Parla una composita pattuglia di lettori di Carlo Coccioli: Franco Buffoni, Antonella Cilento, Giancarlo De Cataldo, Mario Fortunato, Bruno Gambarotta, Massimiliano Governi, Giuseppe Lupo, Marino Magliani, Sergio Pent, Alcide Pierantozzi, Giacomo Sartori, Giorgio Vasta.

[Questo articolo è stato ripreso il 2 febbraio 2009 in Nazione indiana, qui].

Carlo Coccioli

Carlo Coccioli

“Quello con Carlo Coccioli è stato un esemplare incontro mancato. Non siamo mai riusciti a stringerci la mano, eppure non potrei dire di non averlo conosciuto”. Comincia con queste parole il capitolo che dedica a Coccioli, nel suo bel libro Quelli che ami non muoiono mai, Mario Fortunato (Bompiani 2008). Mi ha colpito sentirmi ripetere più volte queste o simili parole – quasi un ritornello – quando ho provato a domandare a un po’ di scrittrici e scrittori d’Italia chi sia per loro Carlo Coccioli. E, in effetti, non l’ho mai conosciuto, ma è come se l’avessi conosciuto, lo dico anch’io.

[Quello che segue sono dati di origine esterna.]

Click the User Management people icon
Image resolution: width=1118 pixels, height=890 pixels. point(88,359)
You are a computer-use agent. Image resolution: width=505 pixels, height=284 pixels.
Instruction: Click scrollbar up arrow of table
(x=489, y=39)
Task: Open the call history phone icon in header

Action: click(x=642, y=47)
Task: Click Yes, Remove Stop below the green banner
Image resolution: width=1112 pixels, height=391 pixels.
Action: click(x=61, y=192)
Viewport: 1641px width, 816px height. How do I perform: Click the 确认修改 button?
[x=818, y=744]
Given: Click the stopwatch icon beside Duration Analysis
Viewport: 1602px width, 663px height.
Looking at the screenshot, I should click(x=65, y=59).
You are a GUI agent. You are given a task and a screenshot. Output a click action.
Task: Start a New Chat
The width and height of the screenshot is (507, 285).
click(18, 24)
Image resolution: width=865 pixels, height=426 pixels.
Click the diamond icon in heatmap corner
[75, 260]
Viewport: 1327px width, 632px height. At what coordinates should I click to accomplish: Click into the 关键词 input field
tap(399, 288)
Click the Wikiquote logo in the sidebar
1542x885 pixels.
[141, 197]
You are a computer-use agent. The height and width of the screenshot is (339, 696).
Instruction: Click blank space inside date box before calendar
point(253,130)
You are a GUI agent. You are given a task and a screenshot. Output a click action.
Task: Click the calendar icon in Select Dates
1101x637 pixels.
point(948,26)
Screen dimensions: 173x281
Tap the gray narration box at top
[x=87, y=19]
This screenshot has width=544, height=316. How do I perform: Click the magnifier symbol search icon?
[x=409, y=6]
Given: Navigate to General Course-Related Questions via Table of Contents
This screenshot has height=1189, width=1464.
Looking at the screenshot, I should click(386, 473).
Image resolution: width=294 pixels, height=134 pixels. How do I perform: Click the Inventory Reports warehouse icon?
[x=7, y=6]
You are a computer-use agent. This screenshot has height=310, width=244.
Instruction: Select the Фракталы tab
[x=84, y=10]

Per molti più o meno della mia generazione, la via verso Carlo Coccioli è stata Pier Vittorio Tondelli. Che recensì con entusiasmo, nel 1987, Piccolo Karma; e inserì poi la recensione, ampliandola, in quel formidabile racconto degli anni Ottanta che è il volume Un week-end postmoderno (Bompiani 1987). “In nessun autore italiano contemporaneo”, scriveva Tondelli, “è presente una così grande tensione interiore, un’irrequietezza spirituale che poi si traduce in un nomadismo culturale e metafisico assolutamente originale, per non dire eccentrico”. Tuttavia “quello che si ama nell’opera di Carlo Coccioli non è solo, a ben guardare, l’incessante tormento teologico che lo ha spinto ora verso il cristianesimo ultraortodosso, poi verso l’ebraismo, quindi, fra gli Stati Uniti e il Messico, verso gli Hare Krishna della Casa di Tacubaya (1982), i riti indigeni, lo spiritismo, la psichedelia e gli Alcolisti Anonimi di Uomini in fuga (1973) e, finalmente, verso le filosofie e le religioni orientali, l’induismo e il buddhismo Zen […] ma anche lo stile di vita appartato, l’amore per gli umili e i reietti, l’assoluta fedeltà alle ragioni della propria ispirazione e della propria scrittura che altro non sono, poi, che la ricerca ossessiva di una risposta, mai definitiva, alle ragioni del Bene e, più ancora, del Male. E poi, finalmente, la sensualità di molte sue pagine, l’erotismo, la predilezione omosessuale”.